Collaborate or die. That’s the unspoken motto at Johnson Controls Inc. It permeates nearly everything from product design to delivery within the company’s automotive supply division. So it comes as no surprise that Johnson Controls (JCI) is well along in an application integration project that has turned collaboration into something far more than a motto.
“Collaboration connects blue sky with solid ground,” says John Waraniak, executive director of e-speed at the Milwaukee manufacturer. The automotive division where he works delivered US$13.6 billion of JCI’s $18.4 billion in revenue last year and is a Tier 1 supplier of car and truck cockpits, which include the dashboard, seats and other interior parts. JCI builds almost half of the cockpits used in the approximately 50 million vehicles manufactured by the world’s major automakers each year.
Waraniak says product ideas must be analyzed in the early design stages by those most affected to avoid costly mistakes. Fixing a problem during engineering design, for example, costs one-tenth of what it would cost once a product reaches the prototype stage. If the product reaches the field, the cost can easily top 1,000 times what it would have taken to correct the problem on the assembly line. Waraniak says the collaboration work at JCI has saved the company a whopping 80 per cent on research and development investments.
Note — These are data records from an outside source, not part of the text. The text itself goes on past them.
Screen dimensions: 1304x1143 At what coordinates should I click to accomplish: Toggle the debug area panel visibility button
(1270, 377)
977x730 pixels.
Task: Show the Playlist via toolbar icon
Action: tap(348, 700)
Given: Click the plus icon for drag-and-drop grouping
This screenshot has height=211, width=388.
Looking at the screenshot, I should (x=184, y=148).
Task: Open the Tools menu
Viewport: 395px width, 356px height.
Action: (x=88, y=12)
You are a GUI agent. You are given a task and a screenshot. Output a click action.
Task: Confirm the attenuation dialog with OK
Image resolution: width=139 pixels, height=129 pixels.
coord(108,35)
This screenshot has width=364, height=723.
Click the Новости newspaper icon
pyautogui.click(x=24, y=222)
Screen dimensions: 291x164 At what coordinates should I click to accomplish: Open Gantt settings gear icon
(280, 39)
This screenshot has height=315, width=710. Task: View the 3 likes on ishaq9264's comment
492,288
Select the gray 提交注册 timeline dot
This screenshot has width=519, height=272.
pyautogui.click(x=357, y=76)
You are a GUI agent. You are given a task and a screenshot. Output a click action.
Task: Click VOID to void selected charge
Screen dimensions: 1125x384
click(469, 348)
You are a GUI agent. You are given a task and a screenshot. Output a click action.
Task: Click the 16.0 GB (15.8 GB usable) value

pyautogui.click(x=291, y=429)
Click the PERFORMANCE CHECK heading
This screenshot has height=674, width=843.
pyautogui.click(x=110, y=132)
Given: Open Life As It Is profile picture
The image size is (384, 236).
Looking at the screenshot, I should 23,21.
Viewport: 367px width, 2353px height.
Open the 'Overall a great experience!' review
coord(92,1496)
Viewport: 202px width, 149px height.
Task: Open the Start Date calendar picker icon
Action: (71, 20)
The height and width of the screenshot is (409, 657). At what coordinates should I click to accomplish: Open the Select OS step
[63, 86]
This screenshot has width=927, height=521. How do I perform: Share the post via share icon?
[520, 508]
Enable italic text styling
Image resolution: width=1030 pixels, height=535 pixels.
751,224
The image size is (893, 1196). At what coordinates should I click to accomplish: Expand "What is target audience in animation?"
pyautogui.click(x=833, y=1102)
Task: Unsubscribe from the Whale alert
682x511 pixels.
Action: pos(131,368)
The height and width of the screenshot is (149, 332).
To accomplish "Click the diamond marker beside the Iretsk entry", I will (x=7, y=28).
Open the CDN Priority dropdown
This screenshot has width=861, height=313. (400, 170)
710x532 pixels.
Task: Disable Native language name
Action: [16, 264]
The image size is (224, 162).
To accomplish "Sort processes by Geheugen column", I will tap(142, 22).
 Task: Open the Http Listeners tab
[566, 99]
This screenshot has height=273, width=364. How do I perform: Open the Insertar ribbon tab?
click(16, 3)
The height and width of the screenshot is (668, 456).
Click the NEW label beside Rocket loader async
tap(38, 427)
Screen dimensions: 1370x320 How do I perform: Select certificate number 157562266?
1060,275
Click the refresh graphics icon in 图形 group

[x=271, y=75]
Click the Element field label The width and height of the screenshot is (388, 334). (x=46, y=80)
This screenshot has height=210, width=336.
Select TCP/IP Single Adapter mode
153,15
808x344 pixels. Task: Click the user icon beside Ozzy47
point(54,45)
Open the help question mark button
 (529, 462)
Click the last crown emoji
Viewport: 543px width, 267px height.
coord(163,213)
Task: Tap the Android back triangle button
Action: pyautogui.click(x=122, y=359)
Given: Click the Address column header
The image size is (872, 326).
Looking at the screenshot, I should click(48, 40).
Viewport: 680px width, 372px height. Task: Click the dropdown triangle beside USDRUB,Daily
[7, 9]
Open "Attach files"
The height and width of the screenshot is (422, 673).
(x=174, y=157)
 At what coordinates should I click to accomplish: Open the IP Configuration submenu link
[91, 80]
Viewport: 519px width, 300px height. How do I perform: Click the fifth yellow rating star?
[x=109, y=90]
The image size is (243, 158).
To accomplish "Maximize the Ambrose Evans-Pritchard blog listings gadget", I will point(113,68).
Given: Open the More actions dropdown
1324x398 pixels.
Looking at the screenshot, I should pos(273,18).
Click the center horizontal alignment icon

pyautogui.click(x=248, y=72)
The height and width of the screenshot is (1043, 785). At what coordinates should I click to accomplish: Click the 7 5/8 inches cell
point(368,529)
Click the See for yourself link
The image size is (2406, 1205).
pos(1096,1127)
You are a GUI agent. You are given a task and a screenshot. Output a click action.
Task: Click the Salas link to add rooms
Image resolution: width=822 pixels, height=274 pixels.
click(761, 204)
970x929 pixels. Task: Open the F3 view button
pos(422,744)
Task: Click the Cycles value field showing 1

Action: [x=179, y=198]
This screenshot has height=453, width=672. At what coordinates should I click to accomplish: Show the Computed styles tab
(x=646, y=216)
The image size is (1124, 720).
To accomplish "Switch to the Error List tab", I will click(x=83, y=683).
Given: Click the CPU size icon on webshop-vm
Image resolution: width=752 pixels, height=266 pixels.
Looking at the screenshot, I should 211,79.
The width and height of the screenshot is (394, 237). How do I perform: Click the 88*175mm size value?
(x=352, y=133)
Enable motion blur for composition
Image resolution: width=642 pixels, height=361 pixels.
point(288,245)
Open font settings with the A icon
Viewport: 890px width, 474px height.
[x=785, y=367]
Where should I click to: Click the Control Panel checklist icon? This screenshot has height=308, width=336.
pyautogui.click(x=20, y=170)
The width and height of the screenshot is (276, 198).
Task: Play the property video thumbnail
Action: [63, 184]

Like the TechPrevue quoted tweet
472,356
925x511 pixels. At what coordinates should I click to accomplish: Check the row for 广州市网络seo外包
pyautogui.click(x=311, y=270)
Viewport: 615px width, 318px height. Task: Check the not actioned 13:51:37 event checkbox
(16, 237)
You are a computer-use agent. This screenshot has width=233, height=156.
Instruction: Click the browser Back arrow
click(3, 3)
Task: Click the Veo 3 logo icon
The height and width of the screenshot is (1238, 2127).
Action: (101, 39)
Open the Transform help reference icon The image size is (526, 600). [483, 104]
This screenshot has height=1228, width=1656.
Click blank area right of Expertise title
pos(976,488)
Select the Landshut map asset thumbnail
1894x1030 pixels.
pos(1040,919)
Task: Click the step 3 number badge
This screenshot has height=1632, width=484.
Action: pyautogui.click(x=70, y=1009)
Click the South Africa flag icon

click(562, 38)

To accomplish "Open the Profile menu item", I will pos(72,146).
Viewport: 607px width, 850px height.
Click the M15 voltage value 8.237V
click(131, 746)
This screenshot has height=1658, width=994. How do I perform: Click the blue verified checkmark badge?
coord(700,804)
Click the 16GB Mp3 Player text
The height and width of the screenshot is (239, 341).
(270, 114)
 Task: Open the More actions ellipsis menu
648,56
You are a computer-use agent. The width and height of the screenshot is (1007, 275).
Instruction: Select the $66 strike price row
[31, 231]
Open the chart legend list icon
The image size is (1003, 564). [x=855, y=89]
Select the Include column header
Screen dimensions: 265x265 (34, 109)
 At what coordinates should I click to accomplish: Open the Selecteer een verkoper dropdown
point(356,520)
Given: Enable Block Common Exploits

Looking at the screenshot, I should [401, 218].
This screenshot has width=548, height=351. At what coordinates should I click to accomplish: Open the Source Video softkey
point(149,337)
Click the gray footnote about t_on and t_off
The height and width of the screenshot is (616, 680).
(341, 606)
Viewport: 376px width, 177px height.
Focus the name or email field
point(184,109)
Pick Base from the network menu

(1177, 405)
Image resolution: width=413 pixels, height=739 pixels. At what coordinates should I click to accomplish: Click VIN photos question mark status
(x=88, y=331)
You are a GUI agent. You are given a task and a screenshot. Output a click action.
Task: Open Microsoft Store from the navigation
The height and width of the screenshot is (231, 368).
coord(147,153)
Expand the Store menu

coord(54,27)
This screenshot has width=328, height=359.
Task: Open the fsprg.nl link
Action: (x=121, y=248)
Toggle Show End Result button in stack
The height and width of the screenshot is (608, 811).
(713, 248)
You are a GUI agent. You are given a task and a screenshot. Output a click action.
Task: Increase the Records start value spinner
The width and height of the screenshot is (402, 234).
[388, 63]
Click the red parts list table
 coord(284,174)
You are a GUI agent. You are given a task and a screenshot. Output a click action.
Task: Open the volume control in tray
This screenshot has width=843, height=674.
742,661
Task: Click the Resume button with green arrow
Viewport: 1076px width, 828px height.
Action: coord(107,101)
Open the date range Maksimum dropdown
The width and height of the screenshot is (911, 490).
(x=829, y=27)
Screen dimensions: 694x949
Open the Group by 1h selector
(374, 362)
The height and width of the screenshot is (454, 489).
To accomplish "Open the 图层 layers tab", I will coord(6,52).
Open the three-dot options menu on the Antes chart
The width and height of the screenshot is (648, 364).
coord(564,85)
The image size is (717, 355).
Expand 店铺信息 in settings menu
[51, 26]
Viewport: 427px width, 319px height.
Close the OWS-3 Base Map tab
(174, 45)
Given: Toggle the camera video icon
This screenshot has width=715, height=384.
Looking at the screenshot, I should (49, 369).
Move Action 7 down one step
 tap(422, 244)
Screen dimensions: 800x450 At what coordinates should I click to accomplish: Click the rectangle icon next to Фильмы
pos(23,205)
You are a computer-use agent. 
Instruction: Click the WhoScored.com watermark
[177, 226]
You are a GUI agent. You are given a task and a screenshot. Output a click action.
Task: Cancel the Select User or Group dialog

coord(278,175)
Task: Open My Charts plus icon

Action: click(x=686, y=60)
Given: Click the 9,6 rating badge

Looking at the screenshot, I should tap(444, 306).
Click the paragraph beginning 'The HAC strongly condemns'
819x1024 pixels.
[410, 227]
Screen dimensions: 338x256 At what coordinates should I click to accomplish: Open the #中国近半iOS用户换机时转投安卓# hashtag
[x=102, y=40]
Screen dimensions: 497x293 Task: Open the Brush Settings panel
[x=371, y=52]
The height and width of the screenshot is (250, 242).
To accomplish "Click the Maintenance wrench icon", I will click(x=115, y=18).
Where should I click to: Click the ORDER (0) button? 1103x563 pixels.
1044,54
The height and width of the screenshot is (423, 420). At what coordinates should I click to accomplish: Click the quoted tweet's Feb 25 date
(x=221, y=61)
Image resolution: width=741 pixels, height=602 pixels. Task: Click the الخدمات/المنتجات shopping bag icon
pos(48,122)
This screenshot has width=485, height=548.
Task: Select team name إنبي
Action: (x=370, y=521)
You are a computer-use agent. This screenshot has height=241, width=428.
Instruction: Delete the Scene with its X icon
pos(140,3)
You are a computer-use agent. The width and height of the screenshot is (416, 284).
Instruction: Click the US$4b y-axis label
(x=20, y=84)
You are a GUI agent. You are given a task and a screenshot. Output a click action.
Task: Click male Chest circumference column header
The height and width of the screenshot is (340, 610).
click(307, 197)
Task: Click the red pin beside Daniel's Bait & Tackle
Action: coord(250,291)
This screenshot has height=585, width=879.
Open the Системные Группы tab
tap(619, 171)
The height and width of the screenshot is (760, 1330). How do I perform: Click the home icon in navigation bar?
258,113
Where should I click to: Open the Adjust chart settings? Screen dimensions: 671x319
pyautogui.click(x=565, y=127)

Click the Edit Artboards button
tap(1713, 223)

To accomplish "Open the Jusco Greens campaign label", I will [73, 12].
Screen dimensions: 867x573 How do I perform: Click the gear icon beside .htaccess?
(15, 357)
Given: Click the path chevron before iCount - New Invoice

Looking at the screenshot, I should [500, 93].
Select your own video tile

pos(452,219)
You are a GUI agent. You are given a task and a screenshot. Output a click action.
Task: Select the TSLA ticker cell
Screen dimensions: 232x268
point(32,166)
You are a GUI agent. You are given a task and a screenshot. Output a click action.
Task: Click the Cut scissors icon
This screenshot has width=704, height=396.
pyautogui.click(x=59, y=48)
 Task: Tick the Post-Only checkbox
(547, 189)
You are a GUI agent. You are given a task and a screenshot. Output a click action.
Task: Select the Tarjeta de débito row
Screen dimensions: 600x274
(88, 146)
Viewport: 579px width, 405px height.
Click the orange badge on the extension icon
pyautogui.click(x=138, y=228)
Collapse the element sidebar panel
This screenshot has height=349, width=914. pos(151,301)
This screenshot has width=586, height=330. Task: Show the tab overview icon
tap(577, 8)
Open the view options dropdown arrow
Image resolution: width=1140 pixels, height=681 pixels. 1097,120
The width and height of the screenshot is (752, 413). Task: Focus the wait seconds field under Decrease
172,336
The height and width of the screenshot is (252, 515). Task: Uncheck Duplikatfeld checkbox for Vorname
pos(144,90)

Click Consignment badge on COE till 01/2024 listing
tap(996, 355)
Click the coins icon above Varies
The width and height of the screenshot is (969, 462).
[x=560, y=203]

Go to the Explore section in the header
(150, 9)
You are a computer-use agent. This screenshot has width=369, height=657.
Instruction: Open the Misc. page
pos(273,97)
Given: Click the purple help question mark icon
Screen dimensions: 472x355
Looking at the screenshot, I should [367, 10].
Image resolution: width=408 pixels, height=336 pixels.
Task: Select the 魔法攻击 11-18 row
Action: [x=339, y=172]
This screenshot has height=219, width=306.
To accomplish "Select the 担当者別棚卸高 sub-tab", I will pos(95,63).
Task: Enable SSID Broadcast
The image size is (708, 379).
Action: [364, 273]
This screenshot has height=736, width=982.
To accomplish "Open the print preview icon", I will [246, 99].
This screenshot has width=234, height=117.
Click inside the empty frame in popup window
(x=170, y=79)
“Sixty per cent of our work is engineer-to-order. We conceive and then we build,” he says. “That means we depend on tribal knowledge for insight into the product and the process for making it.”
Throw in a multitiered supply chain with countless suppliers, and that tribal knowledge wouldn’t be possible without automation, including the integration of key applications as part of the collaboration process, Waraniak says. That’s why the company was an early proponent of the automotive industry’s Covisint business-to-business online exchange. It’s also why JCI began work on its own “business place” in January last year using technology from MatrixOne Inc. in Westford, Mass. This private exchange acts as a portal that masks integration hassles by preselecting applications that work with those in use on the exchange.
Outside suppliers that access JCI’s exchange run a version of MatrixOne’s software on their sites. The software has extensions to the tools that a supplier might use. For example, a supplier can use computer-aided design and manufacturing data on the JCI exchange in the application it knows best, such as San Rafael, Calif.-based AutoDesk Inc.’s AutoCAD software with Catera 5, while still benefiting from collaboration with engineers that use different software. MatrixOne’s software, which runs on each collaborator’s location, takes care of the differences between users’ applications.
Beyond engineering design, JCI is using MatrixOne for its manufacturing supply chain, where users inside and outside of JCI don’t have to concern themselves with the source of, say, enterprise resource planning (ERP) information sent from a J.D. Edwards application to an SAP program. For example, JCI builds the cockpit for the Jeep Liberty using 35 suppliers, all of which can work with data from one another’s various inventory applications to gauge when they will need to supply parts to JCI’s manufacturing floor. “We want to provide visibility all through our supply chain,” Waraniak says.
Few companies achieve the kind of visibility JCI does, says Kevin Prouty, an analyst at AMR Research Inc. in Boston. And it’s paying dividends. “It’s one of the few larger automotive suppliers [that has] grown margins during these down times,” he says.
However, Prouty says he doesn’t believe MatrixOne will solve all of JCI’s future integration problems. “Just when you think that you’ve built the last adapter you’ll ever need, you acquire a new company with a different legacy ERP system,” he says.
For Waraniak, the progress is tangible. Collaboration on 2003 and 2004 model-year automobiles has yielded gains in efficiency. He says engineers have used collaborative online design to reduce costs by $20 million in JCI’s “core products portfolio,” primarily by reducing the number of discrete parts in each cockpit component.
Collaboration cuts time out of component design, Waraniak says. What once took days as overnight express packages went back and forth takes “a few hours on the Web,” he says, which is critical when there are as many as 5,000 distinct parts in a vehicle.
Engineers also save time using the exchange by sharing drawings, revising calculations and exchanging critical feedback on ongoing work. “Typically, engineers spend half their time engineering and the rest of the time they are looking for information,” Waraniak says. “With the exchange, it’s all brought together for them.”